We are now teetering on the problem of sovereign debt, first with Greece and probably some other countries in the European Union, but possibly spreading back to the United States. It's not yet a reality, but that's not because the financial news networks aren't trying to scare everyone into believing that it will happen.
The problem stems from a structural change in the way markets are used. Investors now diversify into a wide range of programs, placing money in hedge funds, bond funds, and real estate trusts. If one link in the chain fails, then investors must liquidate other holdings to cover losses. That leads to further liquidation.
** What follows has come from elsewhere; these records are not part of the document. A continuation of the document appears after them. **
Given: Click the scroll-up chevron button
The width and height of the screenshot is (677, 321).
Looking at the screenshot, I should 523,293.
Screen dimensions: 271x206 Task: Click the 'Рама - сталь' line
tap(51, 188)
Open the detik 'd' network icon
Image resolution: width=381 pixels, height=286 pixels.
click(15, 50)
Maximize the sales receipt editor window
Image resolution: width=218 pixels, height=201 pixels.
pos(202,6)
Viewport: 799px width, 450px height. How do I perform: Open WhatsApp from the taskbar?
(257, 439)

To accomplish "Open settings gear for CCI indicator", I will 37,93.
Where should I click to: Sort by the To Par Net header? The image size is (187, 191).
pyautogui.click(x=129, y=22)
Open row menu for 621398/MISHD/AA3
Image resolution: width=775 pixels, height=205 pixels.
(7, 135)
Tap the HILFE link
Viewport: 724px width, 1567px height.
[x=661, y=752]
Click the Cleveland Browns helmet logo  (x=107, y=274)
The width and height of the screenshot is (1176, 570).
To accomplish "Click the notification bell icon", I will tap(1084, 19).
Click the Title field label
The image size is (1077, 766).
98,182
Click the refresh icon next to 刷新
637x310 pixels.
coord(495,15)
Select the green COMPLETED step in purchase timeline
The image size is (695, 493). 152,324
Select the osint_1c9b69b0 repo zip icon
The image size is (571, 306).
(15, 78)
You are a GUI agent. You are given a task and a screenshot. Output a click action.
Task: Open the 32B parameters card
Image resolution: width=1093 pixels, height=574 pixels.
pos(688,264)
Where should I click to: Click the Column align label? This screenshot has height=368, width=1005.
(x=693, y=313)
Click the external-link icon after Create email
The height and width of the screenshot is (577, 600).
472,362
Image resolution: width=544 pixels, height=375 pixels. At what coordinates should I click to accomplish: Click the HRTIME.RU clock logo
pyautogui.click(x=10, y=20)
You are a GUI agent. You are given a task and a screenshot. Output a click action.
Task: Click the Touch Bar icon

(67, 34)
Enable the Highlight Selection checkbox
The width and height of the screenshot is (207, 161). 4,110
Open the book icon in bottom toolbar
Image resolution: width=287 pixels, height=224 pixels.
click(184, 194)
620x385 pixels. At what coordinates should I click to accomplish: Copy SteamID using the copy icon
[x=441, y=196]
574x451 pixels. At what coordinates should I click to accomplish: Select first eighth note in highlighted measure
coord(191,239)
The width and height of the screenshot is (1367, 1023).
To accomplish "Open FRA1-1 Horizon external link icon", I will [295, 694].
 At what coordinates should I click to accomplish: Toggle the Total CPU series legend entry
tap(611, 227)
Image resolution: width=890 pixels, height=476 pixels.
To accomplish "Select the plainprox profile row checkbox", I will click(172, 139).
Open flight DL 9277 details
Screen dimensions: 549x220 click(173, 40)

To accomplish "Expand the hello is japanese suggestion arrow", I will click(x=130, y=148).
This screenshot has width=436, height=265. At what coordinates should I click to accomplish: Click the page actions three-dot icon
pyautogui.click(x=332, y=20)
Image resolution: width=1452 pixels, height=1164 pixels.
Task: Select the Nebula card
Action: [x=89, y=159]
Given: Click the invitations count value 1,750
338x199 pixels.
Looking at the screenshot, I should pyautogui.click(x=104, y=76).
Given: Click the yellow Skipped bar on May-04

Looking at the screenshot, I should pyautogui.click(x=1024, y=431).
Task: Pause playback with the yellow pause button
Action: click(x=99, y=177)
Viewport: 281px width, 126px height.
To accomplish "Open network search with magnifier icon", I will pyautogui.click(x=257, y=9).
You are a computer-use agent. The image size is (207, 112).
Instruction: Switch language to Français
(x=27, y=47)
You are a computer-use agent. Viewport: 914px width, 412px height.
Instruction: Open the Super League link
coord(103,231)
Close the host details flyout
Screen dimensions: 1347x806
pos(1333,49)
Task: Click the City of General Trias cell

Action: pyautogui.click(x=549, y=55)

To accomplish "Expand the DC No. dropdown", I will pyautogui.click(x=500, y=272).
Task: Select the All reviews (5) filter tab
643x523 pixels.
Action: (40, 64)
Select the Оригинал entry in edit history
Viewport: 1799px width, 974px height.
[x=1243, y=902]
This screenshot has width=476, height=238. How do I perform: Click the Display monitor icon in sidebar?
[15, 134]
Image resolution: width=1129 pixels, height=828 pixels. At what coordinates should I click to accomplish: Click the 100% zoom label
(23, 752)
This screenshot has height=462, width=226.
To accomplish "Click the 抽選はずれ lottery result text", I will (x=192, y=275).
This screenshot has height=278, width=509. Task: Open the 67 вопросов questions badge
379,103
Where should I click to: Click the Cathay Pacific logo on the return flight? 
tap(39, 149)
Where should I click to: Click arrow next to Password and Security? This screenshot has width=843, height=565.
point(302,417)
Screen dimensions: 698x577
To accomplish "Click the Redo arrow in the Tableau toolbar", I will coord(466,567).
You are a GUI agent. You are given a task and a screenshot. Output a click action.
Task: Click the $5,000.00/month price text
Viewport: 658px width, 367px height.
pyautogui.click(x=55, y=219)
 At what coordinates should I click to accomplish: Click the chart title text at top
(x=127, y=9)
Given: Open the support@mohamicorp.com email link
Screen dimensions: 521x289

It is the complexity of the markets that we don't understand, the way money interacts with it all, causing the possibility of sequential failures.
THE UGLY SIDE.
No discussion of uncertainty would be complete without recognizing that a different type of price shock occurs when we find out that we've been fooled. Of these, the greatest of all scams was Bernie Madoff, who fooled everyone into thinking that he had a lock on trading profits. Of course, he refused to discuss the specifics of his trading method because it was proprietary.
That brings up the issue of black boxes. A black box is usually a fully systematic, algorithmic trading model that is used for trading but not disclosed to anyone outside the company. Naturally, we can understand why a money manager would need to keep the specifics of a strategy secret. But then we don't really know what they're using or if they are using anything systematic at all. Fortunately, most investment managers, hedge fund operators, and commodity trading advisors (CTAs) are very credible. They give investors a general idea of what methods they use for trading and how they control risk. These can most often be verified by watching their performance under various market conditions. Unlike Madoff's results, which were up 15% each year regardless of market conditions, we expect to see periods of loss but more gains than losses over time.
Even in the best times, investing in someone else's trading program involves added risk---what we would normally call counterparty risk, the risk of one of the parties failing to perform their fiduciary responsibility. If you are the investor, that could be the stock or commodity exchange, but more likley the person or company managing your money.
If it is at all possible, you need to manage your own investment portfolio. Your common sense is enough to keep it on a safe track. If you're a trader, then all the better, because you can decide what strategy and how much leverage to use. And there is no penalty for stopping and withdrawing your money, and no waiting period. During the subprime crisis, many hedge funds refused to allow investors to withdraw their funds ”for their own good” and because there was no market to liquidate their positions.
TAKING DEFENSIVE ACTION.
We propose that the solution to all this risk and uncertainty is to trade in a way that removes exposure to directional risk. That include all forms of statistical arbitrage (stat-arb), from spreads to yield-curve trading to program trading, and from the simplest pairs trade to large-scale market-neutral strategies. These methods extract alpha from the market, profits over and above what might be gained, or lost, by a pa.s.sive investment in the stock or bond market. Alpha is considered a measure of cleverness, although you will see that some of the methods do not require much more than common sense.